My first instinct was to invite the student to my office and make it clear that he should not do this again. But I hesitated. After all, it was not a final piece, and it was clear the student was engaged in the assignment. When I asked about his process, he explained that he just “felt more comfortable” beginning in Spanish.
So I let the process stand, and I provided feedback as I normally would, asking questions about the content, organization, word choice. The student began revising the English version. To my surprise, however, he did not delete the Spanish original on his working draft. It was a touchstone for him, a point of assessment and reflection. The student asked questions of his own, met with our writing fellows, and discussed the piece with classmates.
He has since completed two additional assignment drafts using the compose/translate/revise method. He recognizes the potential difficulties and risks inherent in this method, and he does not use it for every assignment. He knows he has to assess meaning, word choice, paragraph structure, and syntax.
I am not sure this process would be effective for all students, but for this student in particular, the use of Google Translate in the composing process engages him in metalinguistic and meta-rhetorical talk. As Myhill and Newman have suggested:
“Learners’ capacity to think metalinguistically about writing and to enact that thinking in the composing of text is enabled through high-quality classroom talk. . . . Potentially, classroom talk can be the cultural tool which supports the construction of shared declarative metalinguistic knowledge and the psychological tool which supports writers’ cognitive capacities to use that knowledge procedurally in the shaping of their own written texts.” (Myhill and Newman, 2016, p. 178).
My student is certainly developing “declarative metalinguistic knowledge” and using that knowledge to shape his own written texts.
In a sense, my student is deploying all the tools and resources (community, digital, and linguistic) available to him to compose, revise, and transform meaningful texts. His process, in fact, reminds me of my son’s artwork; my son uses a host of digital tools to transform photos into abstract works of art, as in the example below.
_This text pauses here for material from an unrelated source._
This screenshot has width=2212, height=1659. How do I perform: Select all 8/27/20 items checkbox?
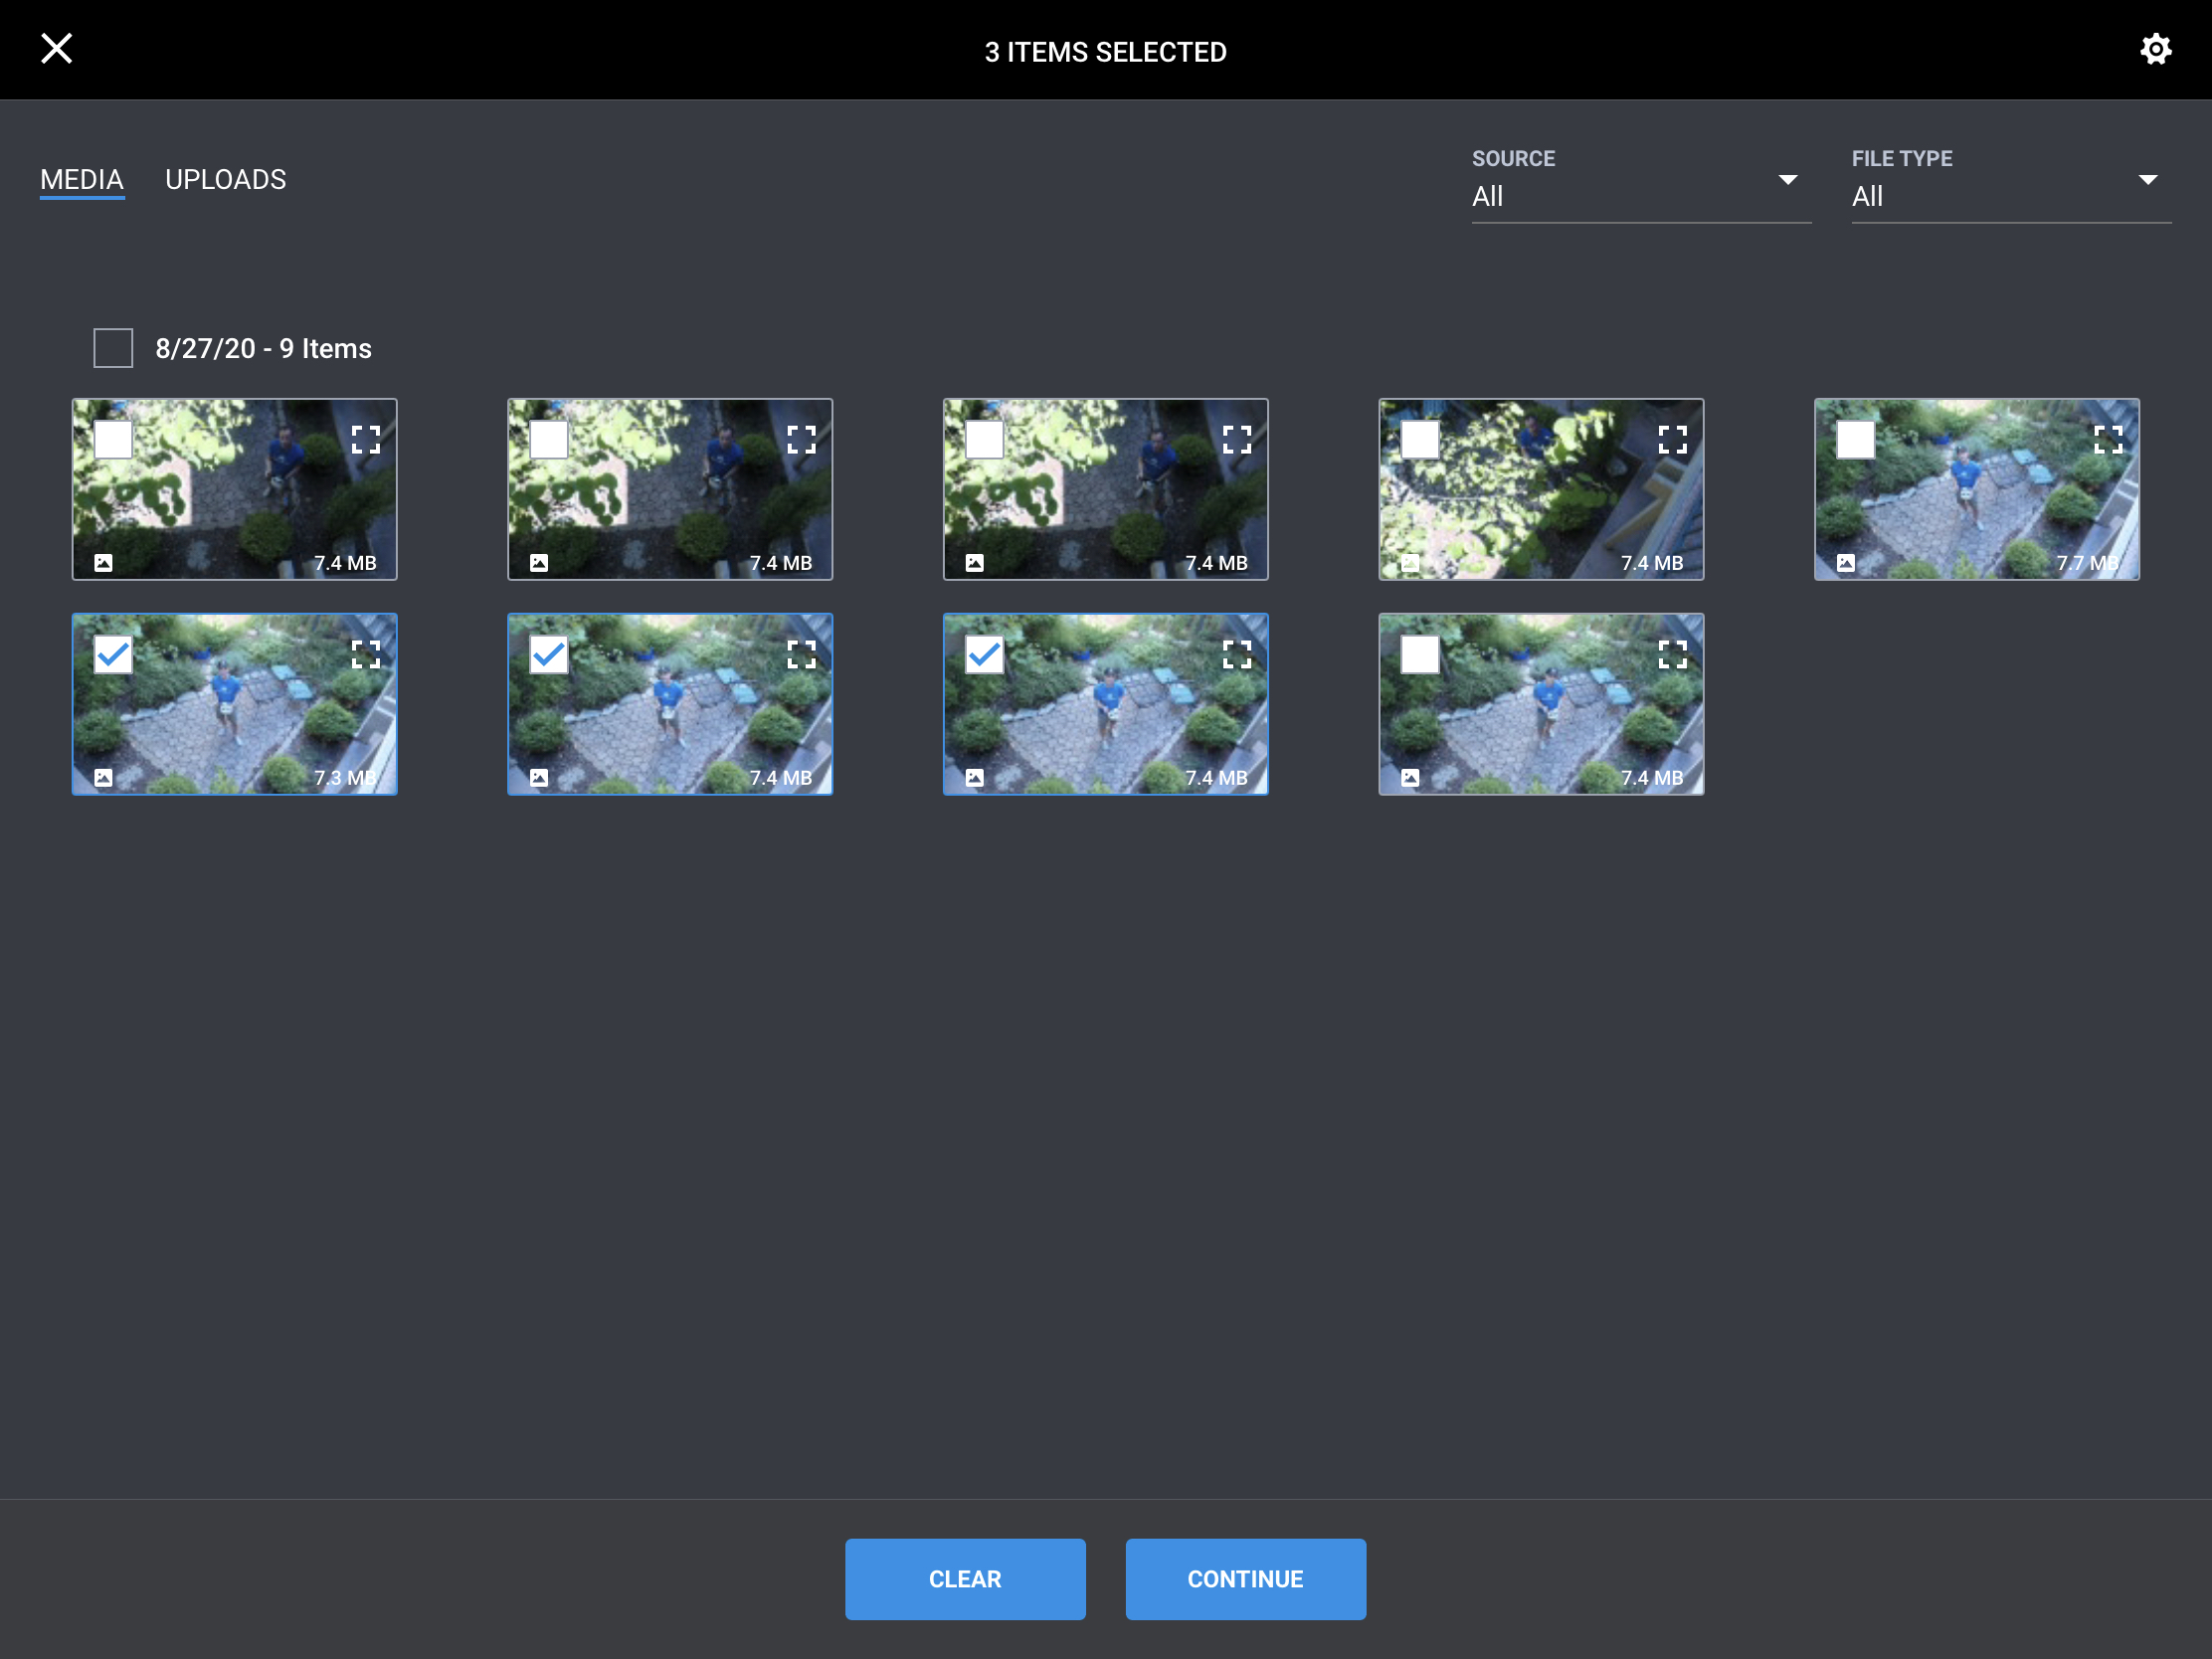(x=113, y=348)
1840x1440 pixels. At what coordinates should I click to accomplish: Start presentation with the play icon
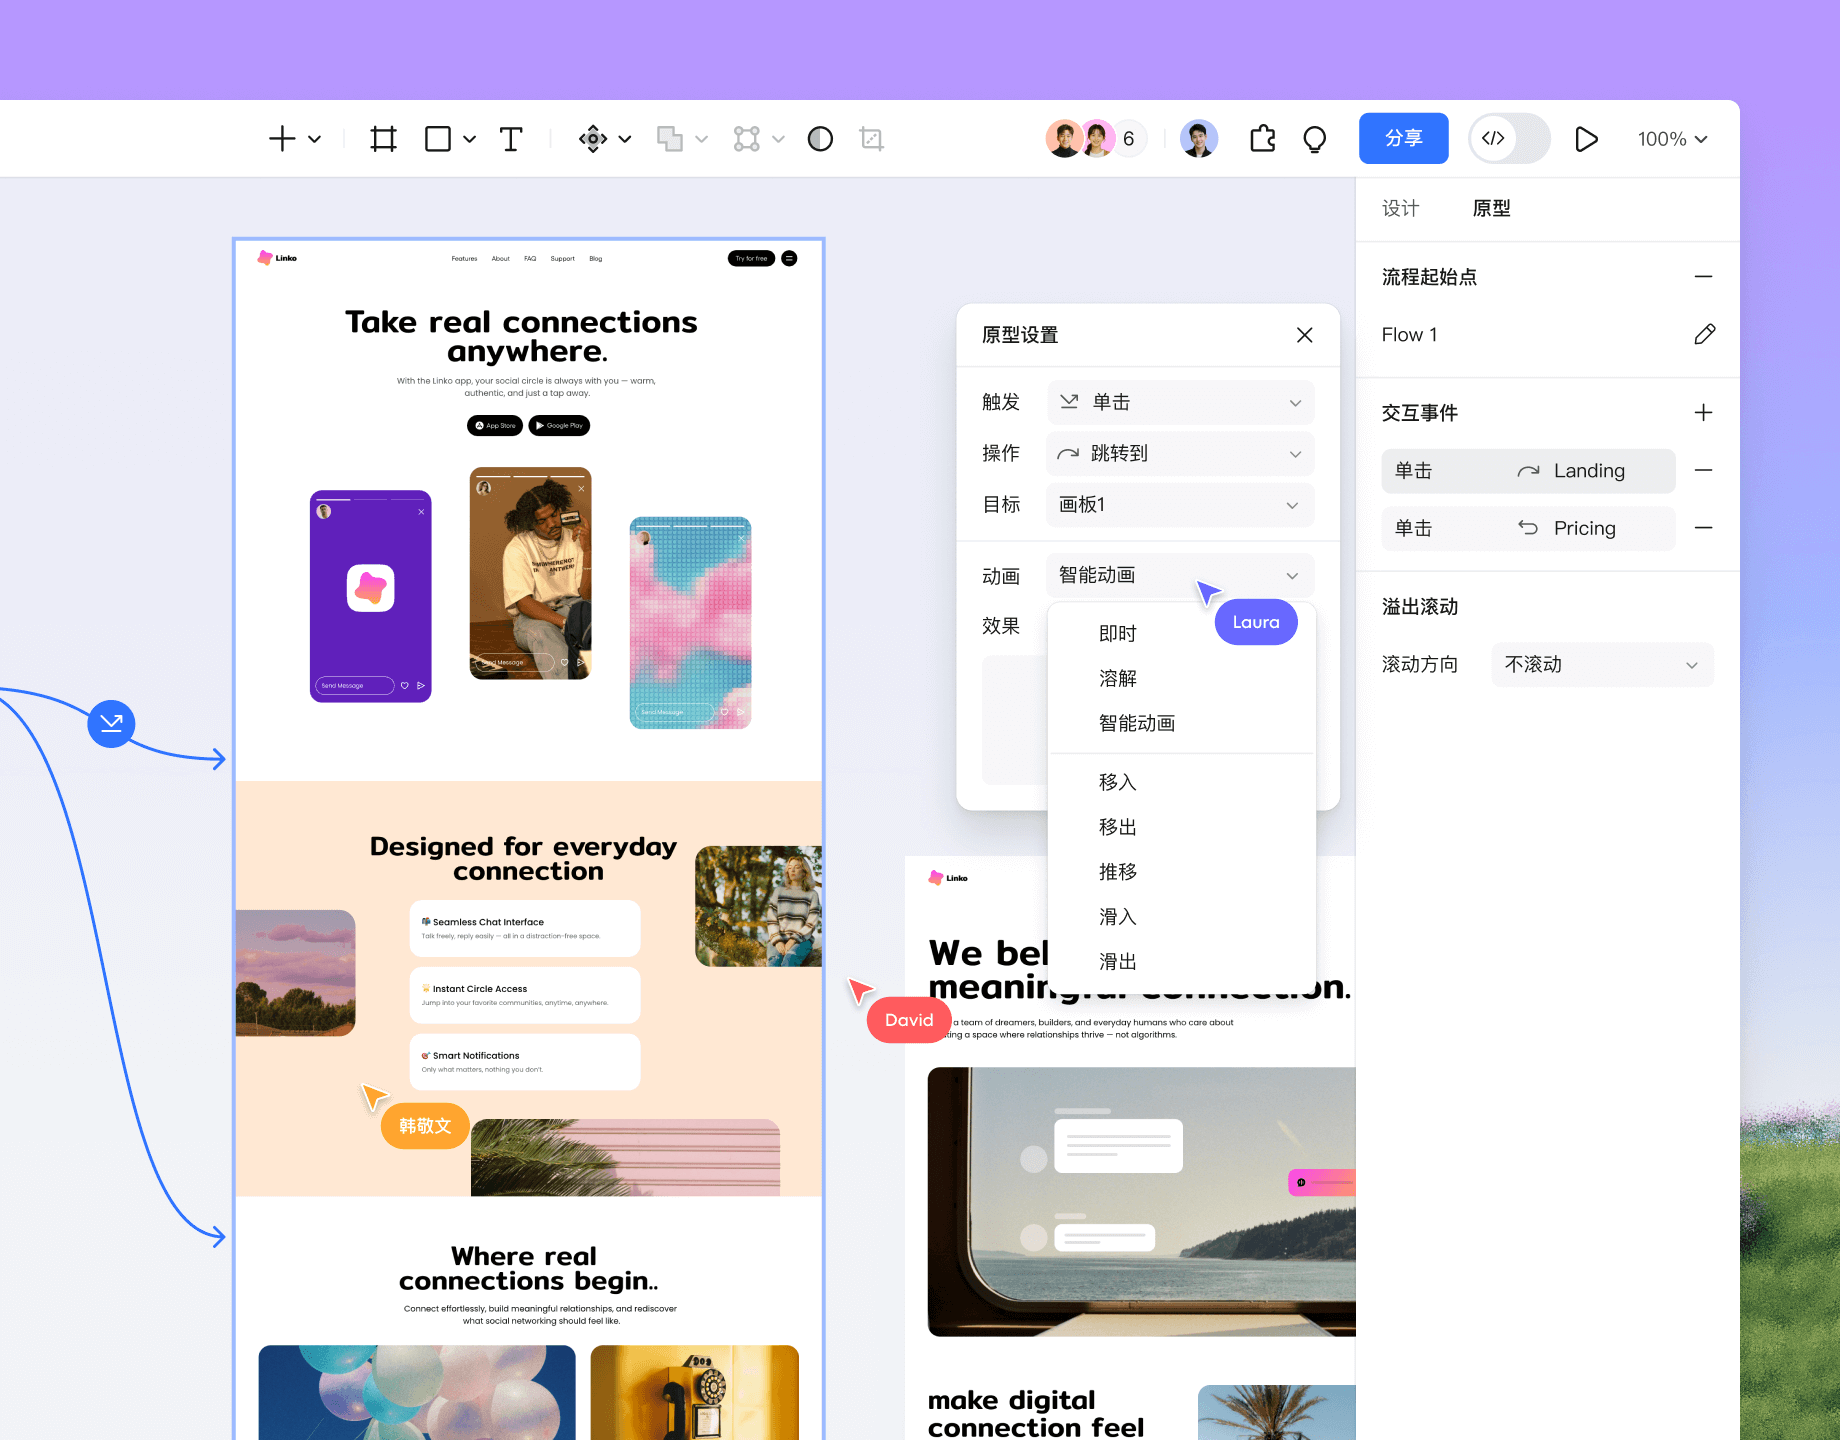1586,138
The initial inspiration is no longer recognizable or even recoverable: each choice my son makes takes the piece further from its original source. But those choices are thoughtful and purposeful, made according to his initial vision of the piece. We can even see the process of composition and transformation condensed in a time-lapse video of his work.
I would love to have a time-lapse video of my student’s composing process—from his freewriting and revision in Spanish, to the first iteration of an English translation, to the interactions and edits which will ultimately lead to an essay in his final portfolio. Through notes and annotations, he has already documented at least part of his process.
Ten years ago, I might have told this student that his extensive use of Google Translate wasn’t really “writing in English.” But like my student’s narrative or my son’s artwork, I have seen my teaching transformed through disciplinary communities, interactions with students and colleagues, and a host of digital, rhetorical, and linguistic resources. Such transformation is certainly a good thing.